As PRWeek exclusively reported on Wednesday, the long-running relationship between Omnicom PR agency Ketchum and the Russian Federation is finally coming to an end.
The jury is still out on who finally jilted who, but it is likely that pragmatism prevailed as it became clear the objectives of both sides in the nine-year partnership were becoming untenable. Work ended on December 31, 2014.
It’s largely semantics anyway, but let’s be clear: Russia did not "fire" Ketchum. Kremlin representative Dmitry Peskov told the Russian news agency Interfax yesterday: "The current situation of information hysteria and what is essentially an information war against Russia does not facilitate the activation of image-building efforts."
And Ketchum’s statement on the subject that preceded Peskov’s said only: "Ketchum no longer represents the Russian Federation in the US or Europe with the exception of our office in Moscow. Our partner in the consortium, [Omnicom subsidiary] GPlus, continues to operate under the terms of the contract."
Russia found itself in a situation where the relationship was no longer productive, and in fact it was getting some heat itself for employing an American PR firm. And Ketchum was likely looking for a way to uncouple from the account in a way that wouldn’t offend its client or look as though it was bowing to uninformed and kneejerk public opinion.
Ketchum will continue to do business in Russia, where it has 30 clients, including many multinationals. For context, none of the top 100 companies doing business in Russia have pulled out of the country – they are still trying to do the same amount of business out there.
Strange as it may seem to people in some quarters, it is still possible for two organizations to mutually agree on something that is in the best interests of both parties, even in a sensitive situation like this.
When the partnership commenced in 2006, the world geopolitical situation was very different to what it is now. Russia hosted the G8 Summit of world leaders from the richest industrialized countries for the first time and was made up into a full member.
Since the contract started, Ketchum has earned around $23 million from the Russian Federation for work intended to stimulate economic investment into Russia, but fee levels had been declining in the last 18 months as relations with the West deteriorated in the context of increased tension in Ukraine.
The arrangement became particularly controversial when Ketchum placed a high-profile op-ed from Russian President Vladimir Putin about Syria in The New York Times in September 2013, which on the surface would normally be seen as a great achievement for a PR firm, but which prompted some commentators to label the Omnicom firm unpatriotic – and which caused unease among some who worked within the agency.
Ketchum felt compelled to release a statement last year emphasizing it wasn’t working with Russia on foreign policy issues, but in truth the writing was already on the wall for the future of the overall account.
There is still a team of people in Moscow working on the account through Omnicom sister firm GPlus and Ketchum continues to service its global clients in Russia and some former Soviet states through its subsidiary Ketchum Maslov.
Economic sanctions have also made it hard for Ketchum to work with clients such as Russian oil giant Gazprom, an account that garnered the firm $17 million up to 2012 according to ProPublica.
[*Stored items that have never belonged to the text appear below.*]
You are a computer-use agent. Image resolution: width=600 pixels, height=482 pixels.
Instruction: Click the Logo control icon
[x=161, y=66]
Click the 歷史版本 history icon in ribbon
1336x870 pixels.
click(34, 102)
Billings from the US are now down to zero and Gazprom is concentrating its efforts on Europe – where Ketchum still works with it.
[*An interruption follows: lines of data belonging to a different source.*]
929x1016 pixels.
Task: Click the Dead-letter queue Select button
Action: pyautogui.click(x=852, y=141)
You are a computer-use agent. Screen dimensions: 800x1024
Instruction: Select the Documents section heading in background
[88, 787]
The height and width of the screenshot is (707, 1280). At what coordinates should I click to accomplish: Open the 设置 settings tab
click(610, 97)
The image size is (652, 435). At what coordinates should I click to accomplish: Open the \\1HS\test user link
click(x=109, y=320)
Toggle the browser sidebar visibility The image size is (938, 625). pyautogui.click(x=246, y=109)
The bigger picture here is the perennial topic of which clients agencies should choose to work with and where the line is drawn. PR firms have worked with, and still are working with, countries that have just as significant issues surrounding them as Russia, such as Saudi Arabia, Syria, and Bahrain.
Then there are specific industries or sectors, such as tobacco, defense, fracking, companies associated with particular religious or political views, and so on.
Agency CEOs I speak to say they receive numerous lucrative offers to pitch for business each year that they turn down for ethical reasons or because they don’t feel those clients are compatible with the mission of their firm and, most importantly, people.
And that last factor may be the most important one in the long term. Sometimes it is better to terminate, or uncouple from, controversial accounts for the good of everyone involved, no matter how lucrative they are.